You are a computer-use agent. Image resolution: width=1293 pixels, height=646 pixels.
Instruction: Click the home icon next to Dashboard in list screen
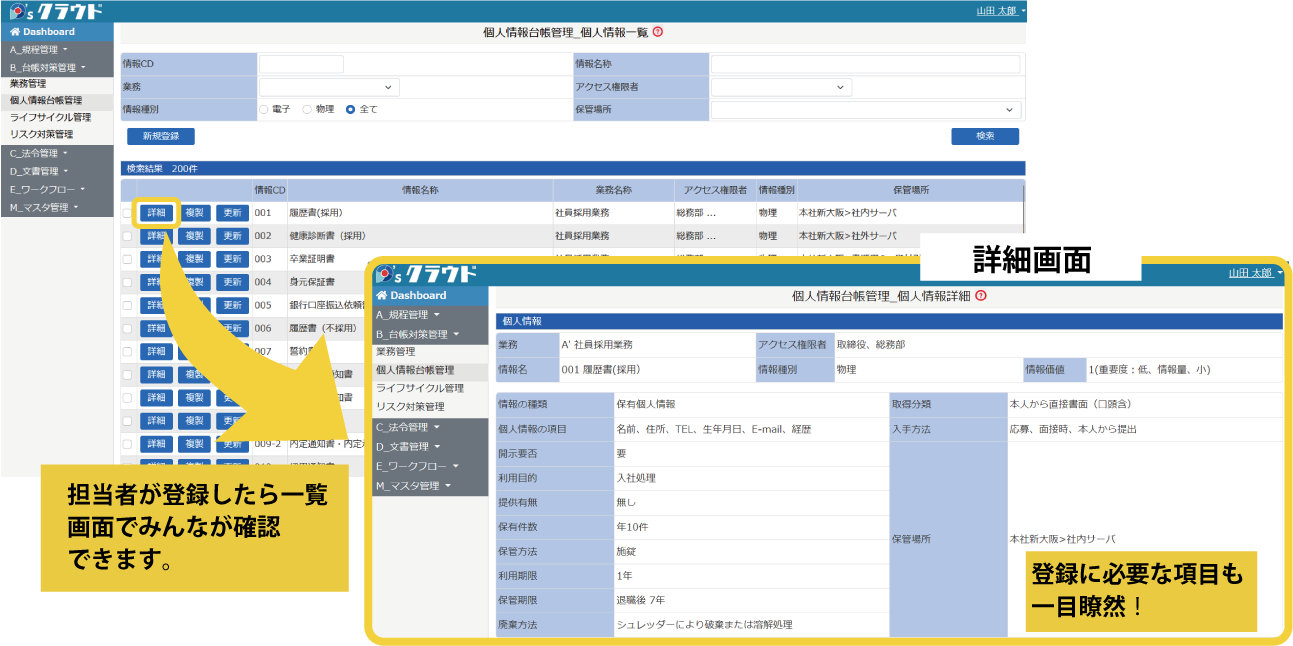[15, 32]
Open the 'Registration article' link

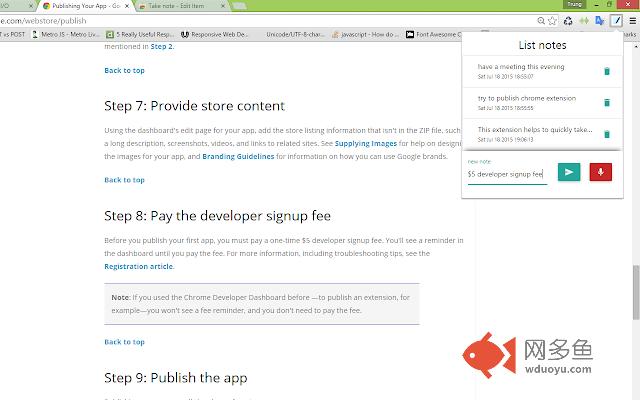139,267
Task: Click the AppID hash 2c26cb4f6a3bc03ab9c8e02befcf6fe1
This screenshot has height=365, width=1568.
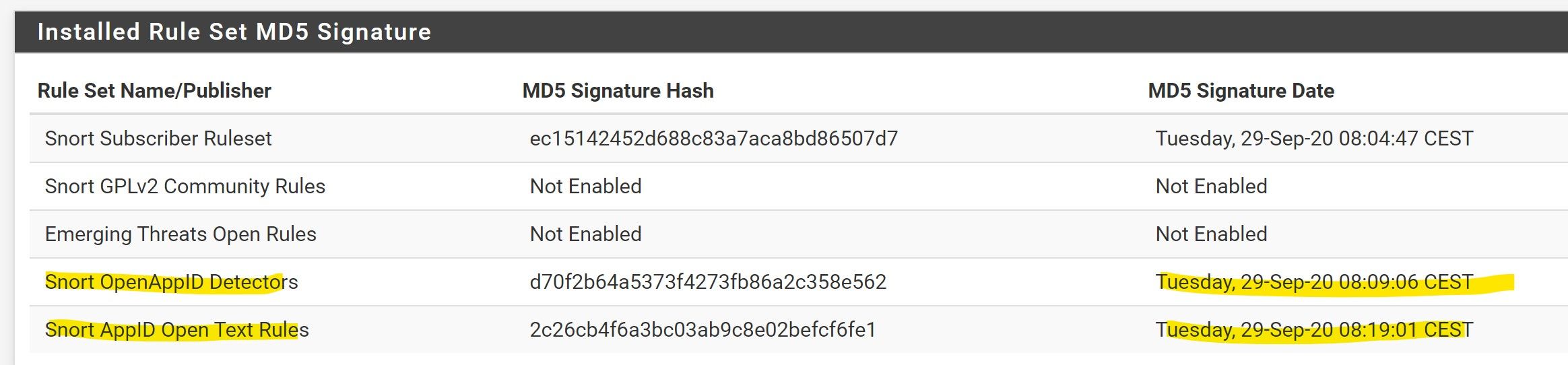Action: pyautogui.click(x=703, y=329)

* * * * * * * * *

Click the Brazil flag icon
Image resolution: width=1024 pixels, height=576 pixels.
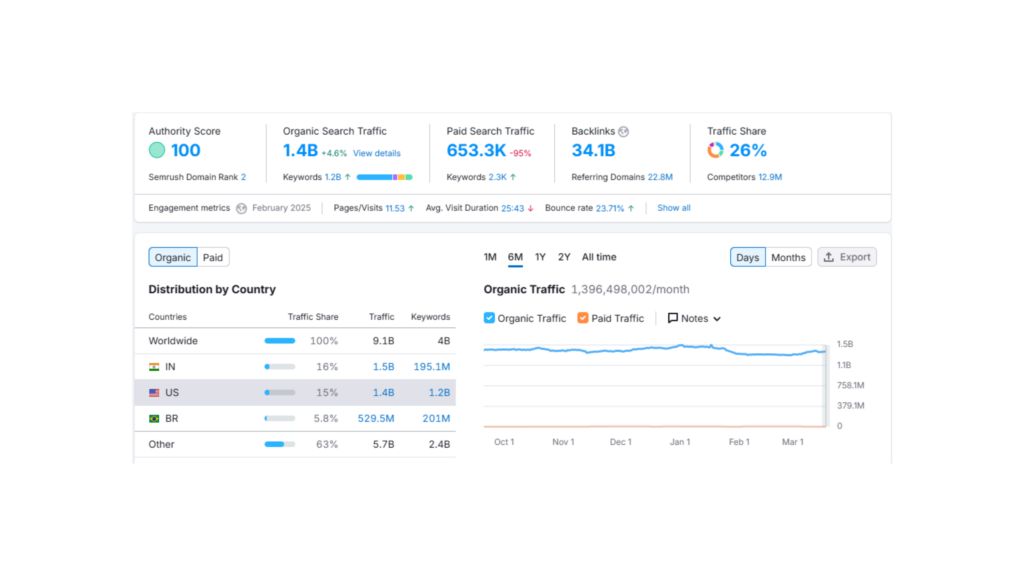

* * * * * * * * *

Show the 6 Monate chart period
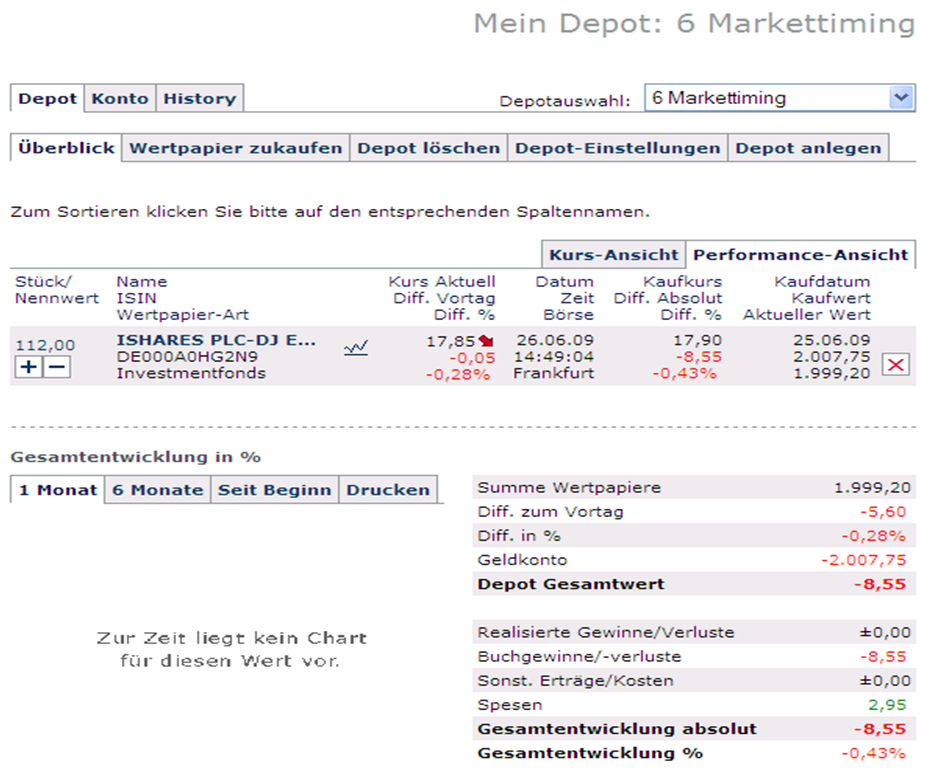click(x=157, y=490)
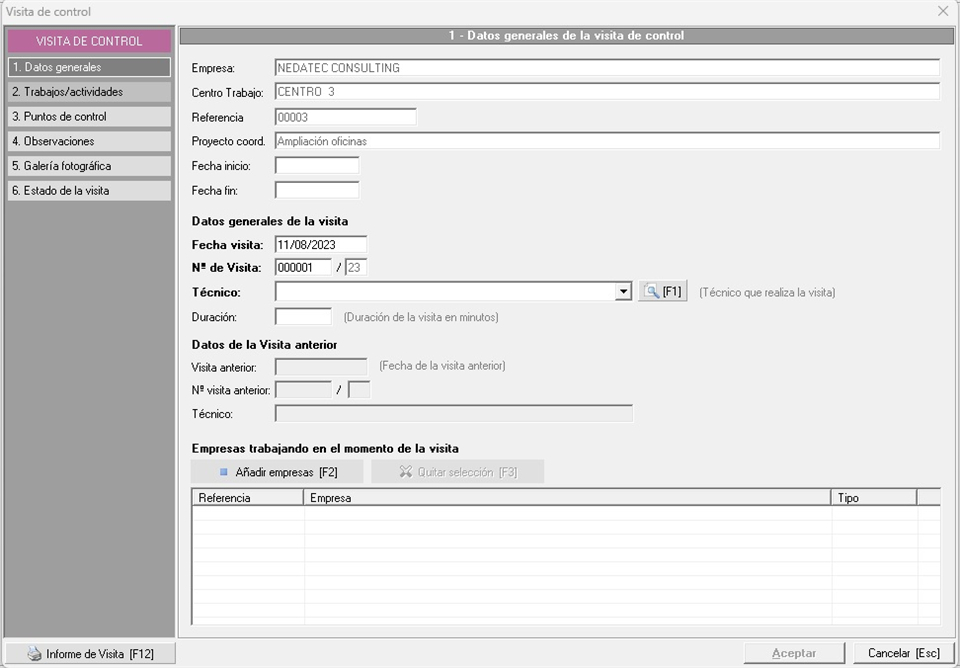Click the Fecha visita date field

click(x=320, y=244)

* * * * * * * * *

▶ AIM OF THE TASK
Scan the lines above for "Click the Brazil flag icon" and for "Image resolution: width=1024". Repeat exactly the line holding each of them and every line in between.

▶ YOUR RESPONSE
Click the Brazil flag icon
Image resolution: width=1024 pixels, height=576 pixels.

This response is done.